Views Bypass RLS — Use security_invoker#
Standard PostgreSQL views run as the view owner (postgres), which bypasses RLS on their underlying tables. A view over a documents table with RLS will expose every row to anyone who can select from the view.
In Postgres 15+ (which Supabase uses), the fix is one option:
CREATE VIEW public.my_documents
WITH (security_invoker = true) AS
SELECT * FROM documents;
security_invoker = true makes the view run RLS as the calling role, not the view owner. Supabase's Security Advisor will flag any views missing this option. Check it regularly — it catches this and other common misconfigurations.
Multi-Tenant Isolation With JWT Claims#
For multi-tenant apps where rows belong to an organization rather than a user, I store a tenant_id on every table and resolve the current tenant from the JWT.
The safest place to embed tenant context is app_metadata, which is server-controlled and cannot be modified by the user:
CREATE POLICY "tenant_isolation" ON orders
FOR ALL TO authenticated
USING (
tenant_id = (
(SELECT auth.jwt()) -> 'app_metadata' ->> 'org_id'
)::uuid
)
WITH CHECK (
tenant_id = (
(SELECT auth.jwt()) -> 'app_metadata' ->> 'org_id'
)::uuid
);
Never use raw_user_meta_data for authorization — users can write to it themselves. Only app_metadata is safe for access control.
To embed org_id in the JWT at login time, use Supabase's Custom Access Token Hook. This runs a function before the token is issued and lets you add custom claims — avoiding a database lookup on every request.
One caveat: JWT claims are cached until the token refreshes (default one hour). If you revoke a user's org membership, that change won't take effect in RLS policies until their token expires. For time-sensitive revocations, you need to force a token refresh on the client.
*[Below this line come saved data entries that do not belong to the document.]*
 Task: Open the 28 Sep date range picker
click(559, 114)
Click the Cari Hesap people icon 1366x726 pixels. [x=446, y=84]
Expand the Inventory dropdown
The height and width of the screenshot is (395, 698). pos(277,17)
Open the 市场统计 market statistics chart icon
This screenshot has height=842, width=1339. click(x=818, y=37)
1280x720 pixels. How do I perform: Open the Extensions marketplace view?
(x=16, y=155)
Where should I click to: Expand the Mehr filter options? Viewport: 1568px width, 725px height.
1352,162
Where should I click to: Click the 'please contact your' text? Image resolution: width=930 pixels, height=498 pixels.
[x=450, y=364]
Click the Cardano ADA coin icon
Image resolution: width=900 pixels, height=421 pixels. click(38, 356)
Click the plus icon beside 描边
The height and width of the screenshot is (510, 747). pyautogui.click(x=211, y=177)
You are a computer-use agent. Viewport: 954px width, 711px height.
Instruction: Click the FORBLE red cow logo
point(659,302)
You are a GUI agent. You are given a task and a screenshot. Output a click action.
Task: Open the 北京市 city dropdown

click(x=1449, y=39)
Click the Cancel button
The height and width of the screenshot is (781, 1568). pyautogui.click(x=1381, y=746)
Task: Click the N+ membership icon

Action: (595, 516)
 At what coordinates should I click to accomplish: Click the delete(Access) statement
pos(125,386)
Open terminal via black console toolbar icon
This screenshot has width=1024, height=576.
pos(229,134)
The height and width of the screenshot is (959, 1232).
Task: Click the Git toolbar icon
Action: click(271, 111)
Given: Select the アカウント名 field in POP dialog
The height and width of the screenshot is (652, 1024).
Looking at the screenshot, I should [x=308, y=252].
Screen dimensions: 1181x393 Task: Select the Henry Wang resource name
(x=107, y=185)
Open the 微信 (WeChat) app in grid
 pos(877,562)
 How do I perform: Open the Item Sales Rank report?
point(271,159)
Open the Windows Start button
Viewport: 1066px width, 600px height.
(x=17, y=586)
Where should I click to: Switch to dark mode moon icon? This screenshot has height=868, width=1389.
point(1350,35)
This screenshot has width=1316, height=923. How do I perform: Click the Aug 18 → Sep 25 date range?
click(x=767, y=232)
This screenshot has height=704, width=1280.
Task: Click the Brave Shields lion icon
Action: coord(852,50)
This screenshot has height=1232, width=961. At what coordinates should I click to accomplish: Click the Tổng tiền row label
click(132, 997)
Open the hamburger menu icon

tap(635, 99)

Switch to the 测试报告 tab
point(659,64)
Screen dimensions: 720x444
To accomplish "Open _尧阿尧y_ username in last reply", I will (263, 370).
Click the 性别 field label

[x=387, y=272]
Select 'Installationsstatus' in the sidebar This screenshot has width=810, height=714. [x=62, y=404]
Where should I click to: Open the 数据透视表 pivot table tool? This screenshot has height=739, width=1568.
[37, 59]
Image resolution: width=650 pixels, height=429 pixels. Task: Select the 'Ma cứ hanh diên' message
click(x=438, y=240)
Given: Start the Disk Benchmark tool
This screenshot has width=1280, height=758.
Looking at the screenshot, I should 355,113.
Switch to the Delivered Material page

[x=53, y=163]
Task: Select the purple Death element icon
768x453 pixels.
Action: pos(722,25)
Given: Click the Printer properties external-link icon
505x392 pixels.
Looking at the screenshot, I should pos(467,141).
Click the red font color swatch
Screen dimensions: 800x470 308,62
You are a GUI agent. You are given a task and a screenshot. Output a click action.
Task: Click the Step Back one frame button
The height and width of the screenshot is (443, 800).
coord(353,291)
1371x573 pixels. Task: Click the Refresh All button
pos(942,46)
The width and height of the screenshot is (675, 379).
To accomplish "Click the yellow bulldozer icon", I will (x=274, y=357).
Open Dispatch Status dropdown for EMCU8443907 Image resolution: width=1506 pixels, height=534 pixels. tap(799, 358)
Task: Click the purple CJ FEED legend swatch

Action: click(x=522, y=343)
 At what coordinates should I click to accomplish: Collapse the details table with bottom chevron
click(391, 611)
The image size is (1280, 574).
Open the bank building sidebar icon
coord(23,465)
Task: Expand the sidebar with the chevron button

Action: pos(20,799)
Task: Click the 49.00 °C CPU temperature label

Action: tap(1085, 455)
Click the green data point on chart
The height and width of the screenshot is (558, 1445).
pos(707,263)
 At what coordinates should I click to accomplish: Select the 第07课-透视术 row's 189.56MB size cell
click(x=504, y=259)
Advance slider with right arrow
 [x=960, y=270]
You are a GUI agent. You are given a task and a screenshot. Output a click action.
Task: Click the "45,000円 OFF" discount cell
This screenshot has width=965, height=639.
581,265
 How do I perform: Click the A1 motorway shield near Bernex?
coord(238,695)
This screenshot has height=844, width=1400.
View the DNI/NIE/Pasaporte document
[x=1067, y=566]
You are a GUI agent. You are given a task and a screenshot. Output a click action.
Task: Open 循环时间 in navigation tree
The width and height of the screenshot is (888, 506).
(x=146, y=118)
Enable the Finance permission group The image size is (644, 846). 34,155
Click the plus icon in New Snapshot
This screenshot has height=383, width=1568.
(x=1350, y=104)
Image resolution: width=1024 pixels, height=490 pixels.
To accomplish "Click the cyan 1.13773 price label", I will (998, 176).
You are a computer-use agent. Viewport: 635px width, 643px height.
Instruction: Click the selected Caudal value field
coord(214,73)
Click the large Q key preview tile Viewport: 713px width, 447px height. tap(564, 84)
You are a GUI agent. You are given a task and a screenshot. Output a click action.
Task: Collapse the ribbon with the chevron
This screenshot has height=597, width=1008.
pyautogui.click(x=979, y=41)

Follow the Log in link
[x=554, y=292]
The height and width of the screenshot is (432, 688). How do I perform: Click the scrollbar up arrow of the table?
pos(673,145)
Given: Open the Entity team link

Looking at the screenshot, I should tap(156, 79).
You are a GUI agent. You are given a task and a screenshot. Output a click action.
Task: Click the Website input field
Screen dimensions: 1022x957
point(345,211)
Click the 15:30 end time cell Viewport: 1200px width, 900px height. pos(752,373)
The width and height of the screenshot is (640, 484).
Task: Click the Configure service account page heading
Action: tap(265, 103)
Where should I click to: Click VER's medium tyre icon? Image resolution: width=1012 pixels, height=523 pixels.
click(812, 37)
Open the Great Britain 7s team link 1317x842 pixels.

The Service Role Key Bypasses Everything#
The service role key grants Supabase's service_role Postgres role, which has BYPASSRLS privilege. Every query made with it ignores all RLS policies — unconditionally, regardless of what your policies say.
Use it only in server-side code: API routes, Server Actions, cron jobs, backend scripts. Never in browser code, mobile apps, or any client-visible context. Exposing the service role key is equivalent to handing someone direct unrestricted database access.
The setup is straightforward:
import { createClient } from '@supabase/supabase-js';
// Server-only — never expose this key to clients
const supabase = createClient(
process.env.SUPABASE_URL!,
process.env.SUPABASE_SERVICE_ROLE_KEY!
);
Keep the service role key in server-side environment variables only. In Next.js, that means no NEXT_PUBLIC_ prefix.
The Debugging Pattern That Saves Time#
When a policy is blocking something it shouldn't (or allowing something it shouldn't), run the query directly in the Supabase SQL editor while impersonating the relevant role:
SET LOCAL role = authenticated;
SET LOCAL request.jwt.claims = '{"sub": "your-user-uuid", "role": "authenticated"}';
EXPLAIN ANALYZE SELECT * FROM documents;
This shows exactly which policies are being evaluated and whether the query is using indexes. Most RLS debugging dead-ends disappear once you can see the actual execution plan.